Cervical Cancer Risk Factors

The American Cancer Society estimates that about 12,340 new cases of invasive cervical cancer are diagnosed in the United States annually. Before the use of the Pap test, also called the Pap smear, cervical cancer was one of the leading causes of death for women. From 1955 to 1992, with an increasing use of the Pap test, the death rate from cervical cancer declined by 70 percent.

Risk factors for cervical cancer include:

  • Having HPV (human papilloma virus)
  • Having HIV (human immunodeficiency virus)
  • Having chlamydia
  • Being between the ages of 20 and 50, though about 20 percent of cases occur in women over the age of 65
  • Being Hispanic or African American
  • Smoking
  • Having a family history of cervical cancer

Facts About HPV

The human papilloma virus is by far the biggest risk factor for developing cervical cancer. The virus is thought to produce proteins that disable certain genes that suppress tumors. HPV can be spread via skin-to-skin contact, including sex.
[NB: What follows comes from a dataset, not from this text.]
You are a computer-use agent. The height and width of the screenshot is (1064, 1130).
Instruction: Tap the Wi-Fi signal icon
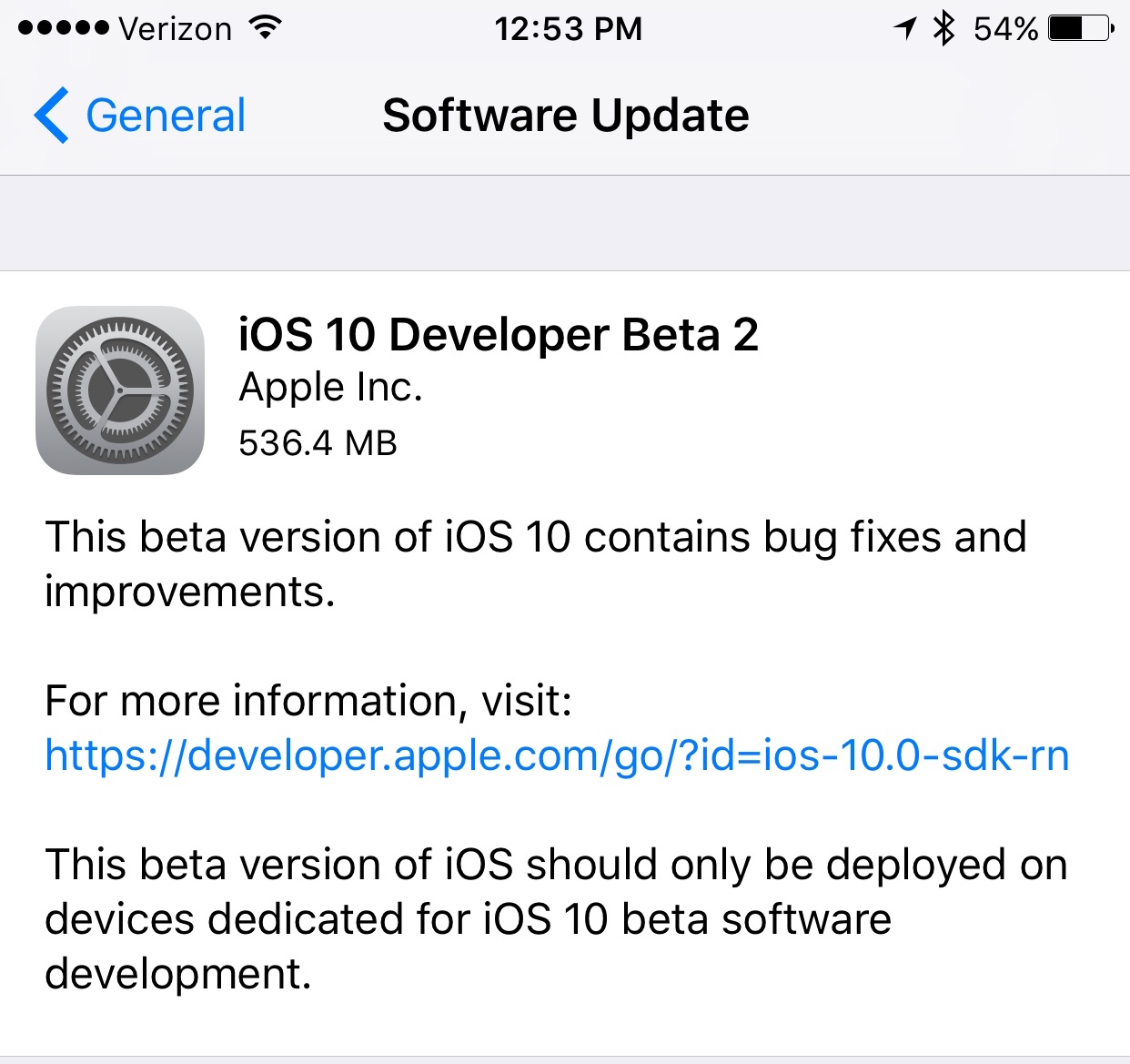point(264,27)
Some types of HPV – there are over 150 types of HPV – are less likely to cause cancer than others. To types of HPV, type 16 and type 18, cause approximately 70 percent of all cervical cancers.

Signs & Symptoms of Cervical Cancer

Pre-cancer or cervical cancer in its early stages usually does not cause symptoms, which is why screenings are so important. When cancer has become invasive, it may cause:

  • Pain during intercourse
  • Abnormal vaginal bleeding, such as bleeding after sex, after menopause or between periods
  • Unusual vaginal discharge

Cervical Cancer Diagnosis & Treatment

The best way to detect abnormal pre-cancer cells in the cervix is a Pap test. The majority of pre-cancer cells will not turn into invasive cancer. HPV tests can also help to find pre-cancers before they turn into invasive cancers. Read more about cervical screenings and at what age you should discuss these screenings with your doctor. Cervical cancer is usually treated with some combination of surgery, chemotherapy or radiation therapy.

Cervical Cancer Education, Screenings & Treatment at BayCare

BayCare is proud to offer a variety of cancer services throughout Tampa, Clearwater, St. Petersburg and all of Tampa Bay. Call (855) 314-8346 for a physician referral or find a doctor near you. 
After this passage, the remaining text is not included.